* _Exercise_
Revise all the data below by replacing "heading" with "title" and leaving everything else unchanged. Omit the pictures from your answer.

───── Extracted records ─────

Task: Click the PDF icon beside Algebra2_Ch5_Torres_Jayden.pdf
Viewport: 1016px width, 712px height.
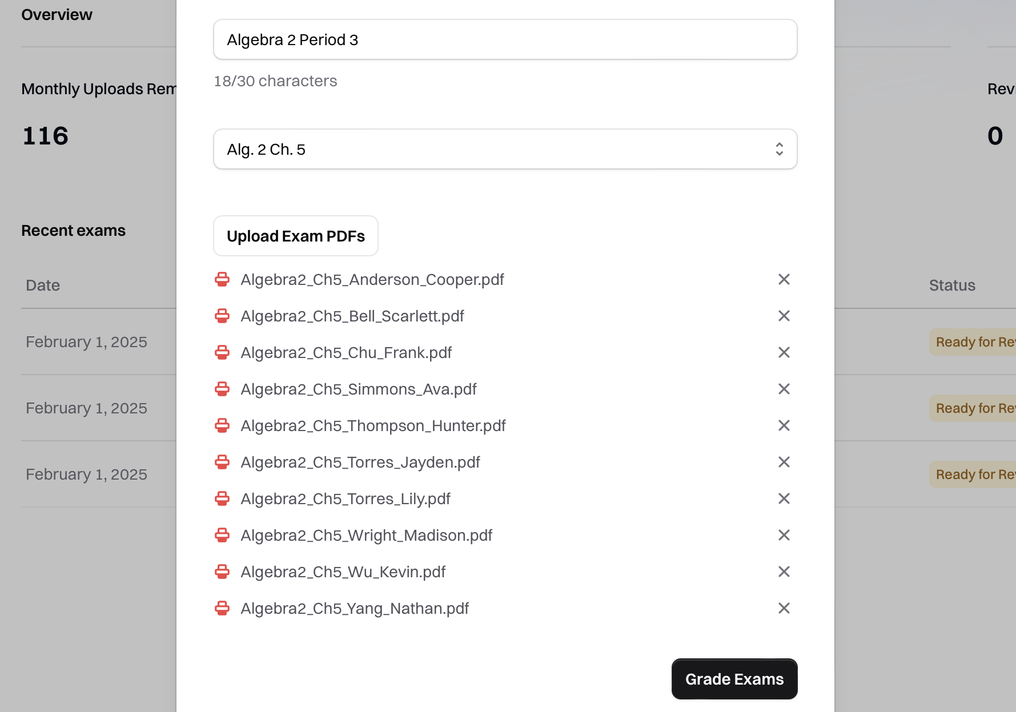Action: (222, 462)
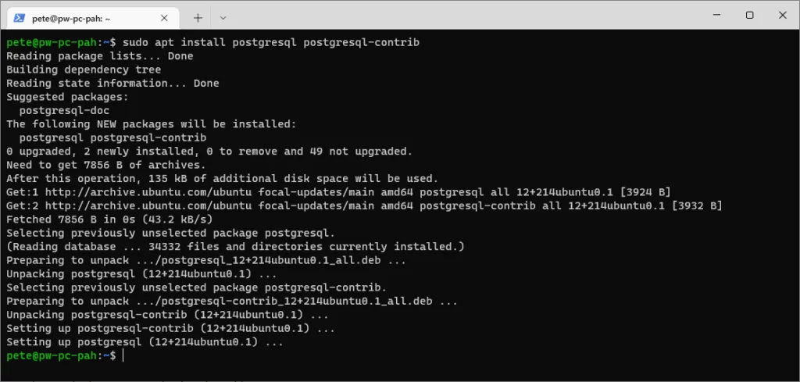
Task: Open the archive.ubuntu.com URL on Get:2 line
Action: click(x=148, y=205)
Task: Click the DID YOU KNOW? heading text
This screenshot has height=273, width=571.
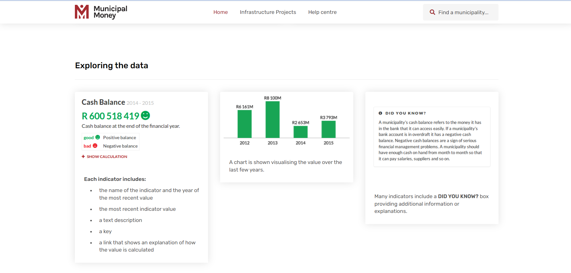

─────

* _Answer to the exercise_
Task: Click the PDF icon beside Algebra2_Ch5_Torres_Jayden.pdf
Viewport: 1016px width, 712px height.
Action: (222, 462)
Task: Open the archive.ubuntu.com URL on Get:2 line
Action: click(x=148, y=205)
Task: Click the DID YOU KNOW? title text
This screenshot has height=273, width=571.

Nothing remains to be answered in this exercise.